*WHAT YOU HAVE TO DO*
Though the records contain pictures, copy none of them; repeat exactly the lines from the one with "Viewport: 1482px width, 812px height." to the end.
**** SOURCE INFORMATION
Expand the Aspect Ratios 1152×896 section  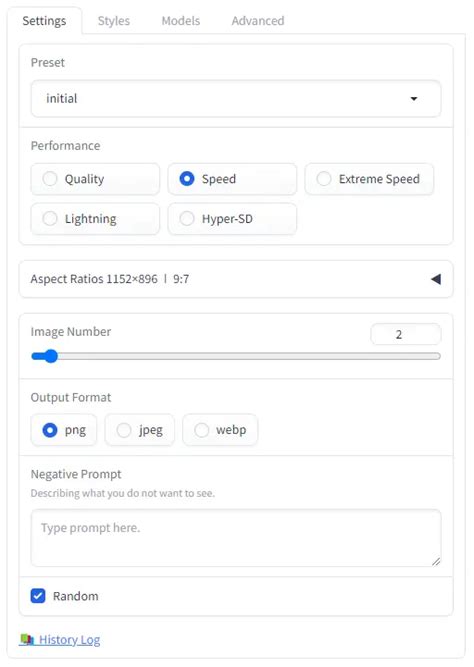coord(236,279)
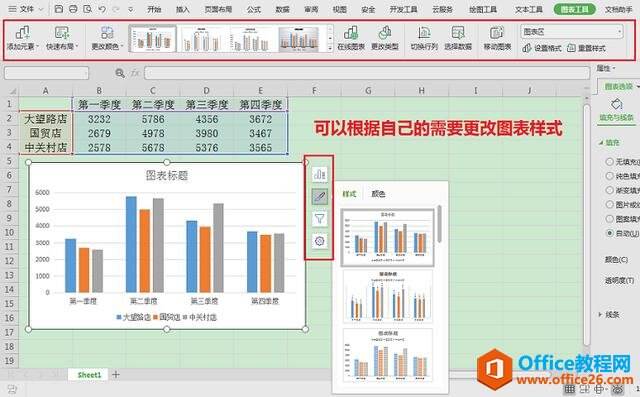Expand the 线条 line section

[609, 315]
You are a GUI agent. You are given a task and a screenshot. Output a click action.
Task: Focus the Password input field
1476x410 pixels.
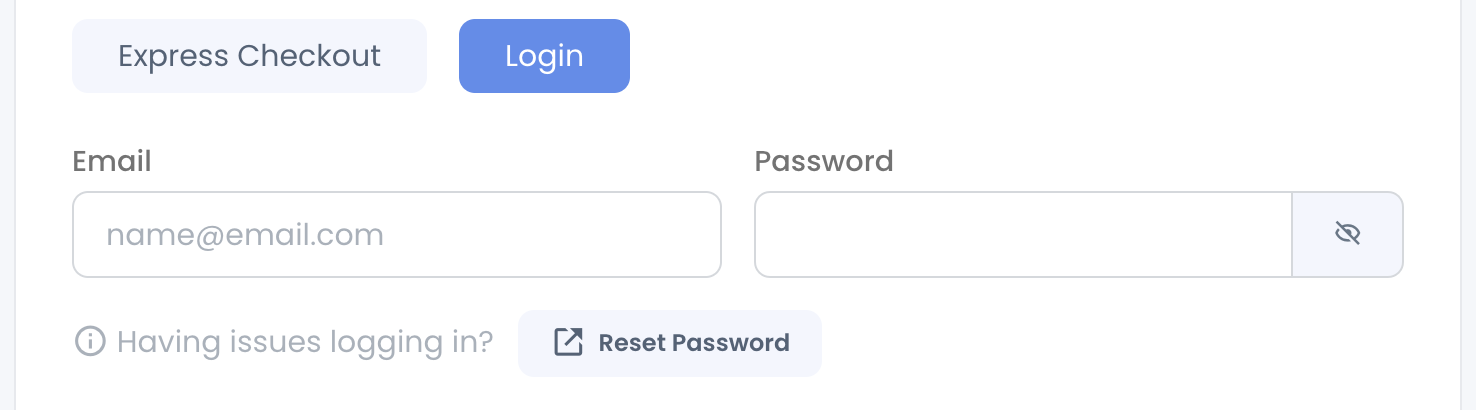(x=1023, y=234)
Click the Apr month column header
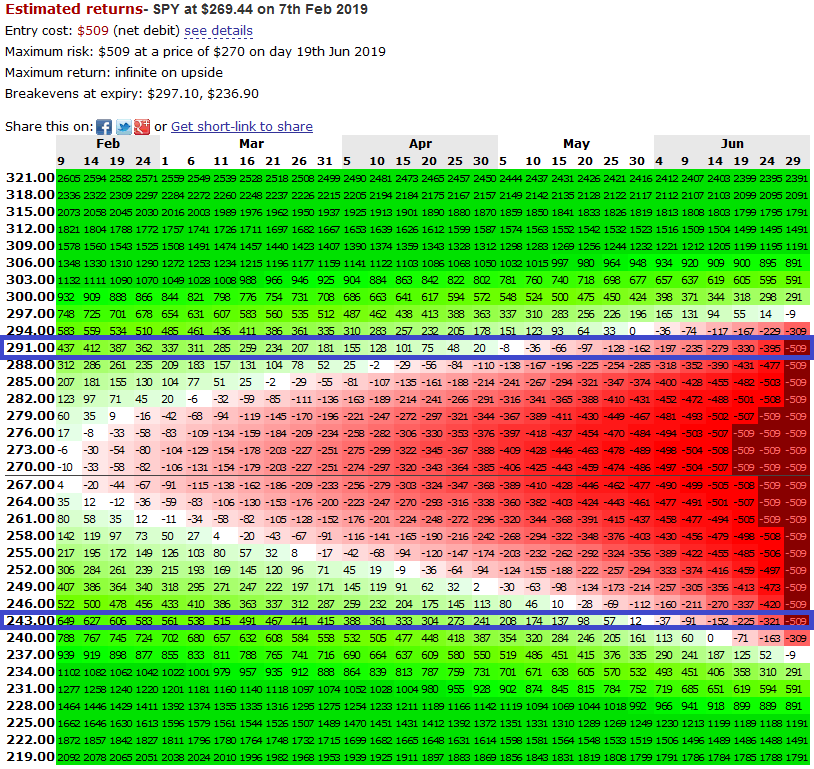 click(x=420, y=144)
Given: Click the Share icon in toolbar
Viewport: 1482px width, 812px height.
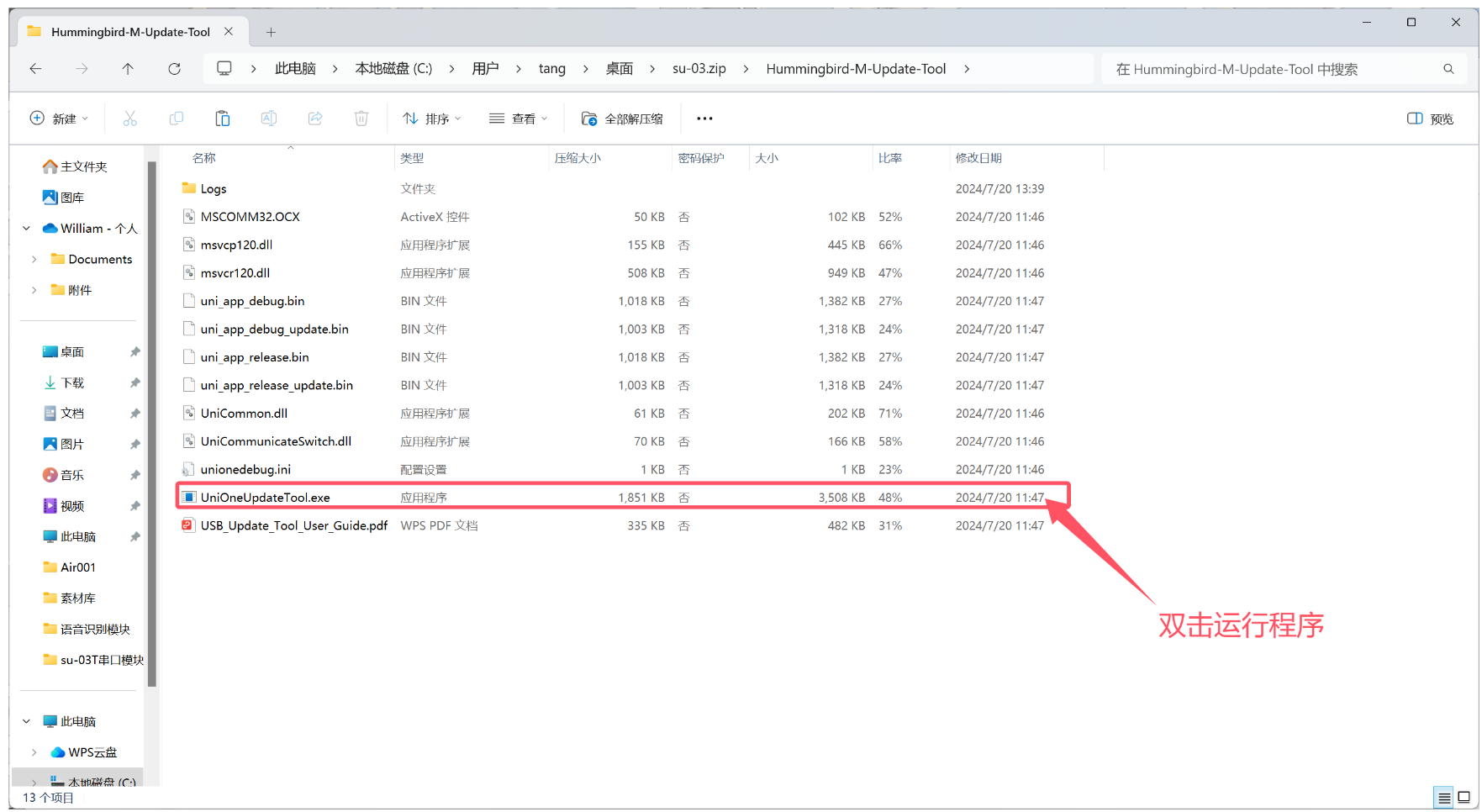Looking at the screenshot, I should point(315,119).
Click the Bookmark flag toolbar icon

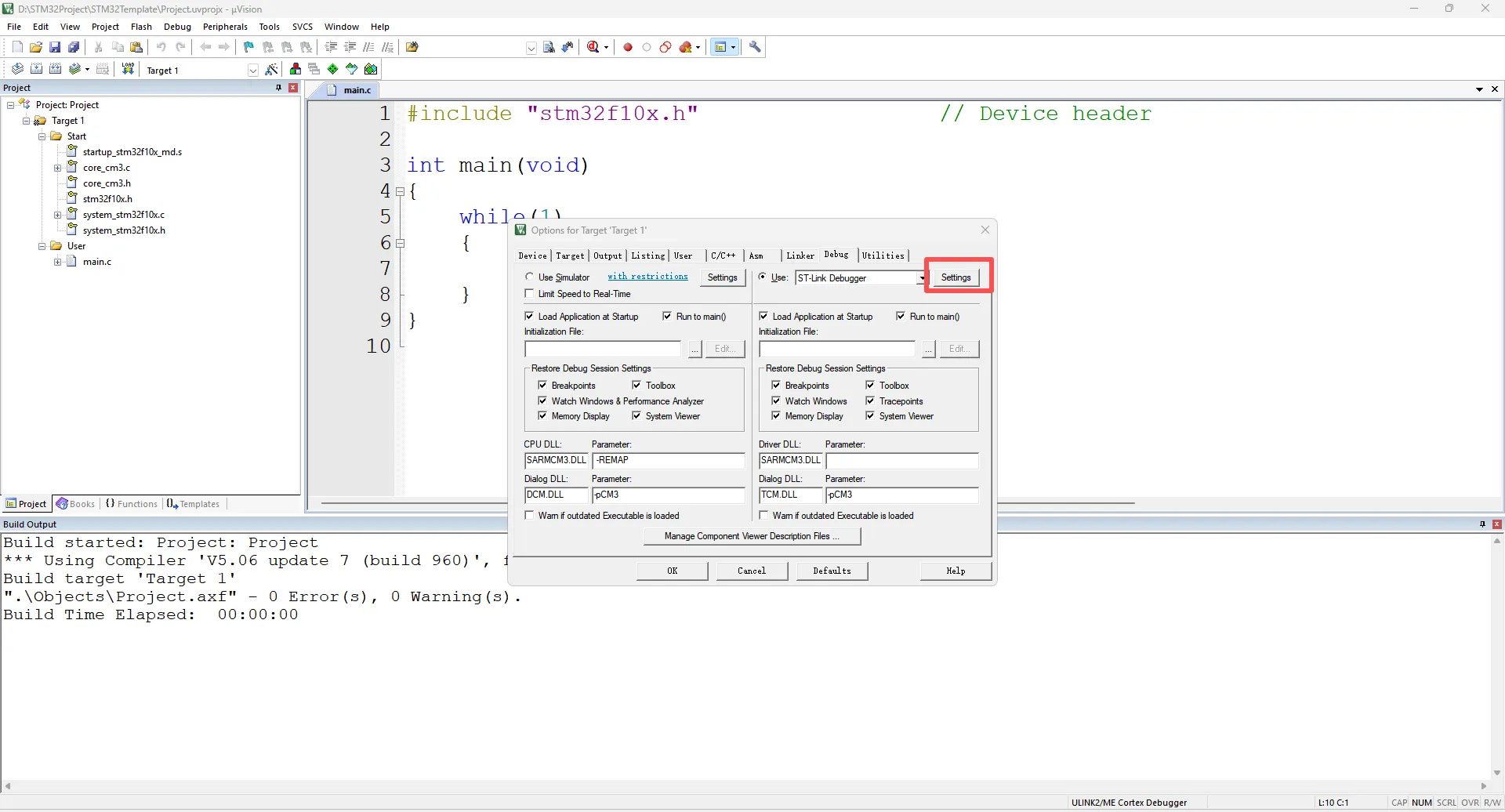(249, 47)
********
*OUTPUT OF THE EXERCISE*
Viewport: 1482px width, 812px height.
Looking at the screenshot, I should point(315,119).
Click the Bookmark flag toolbar icon

(249, 47)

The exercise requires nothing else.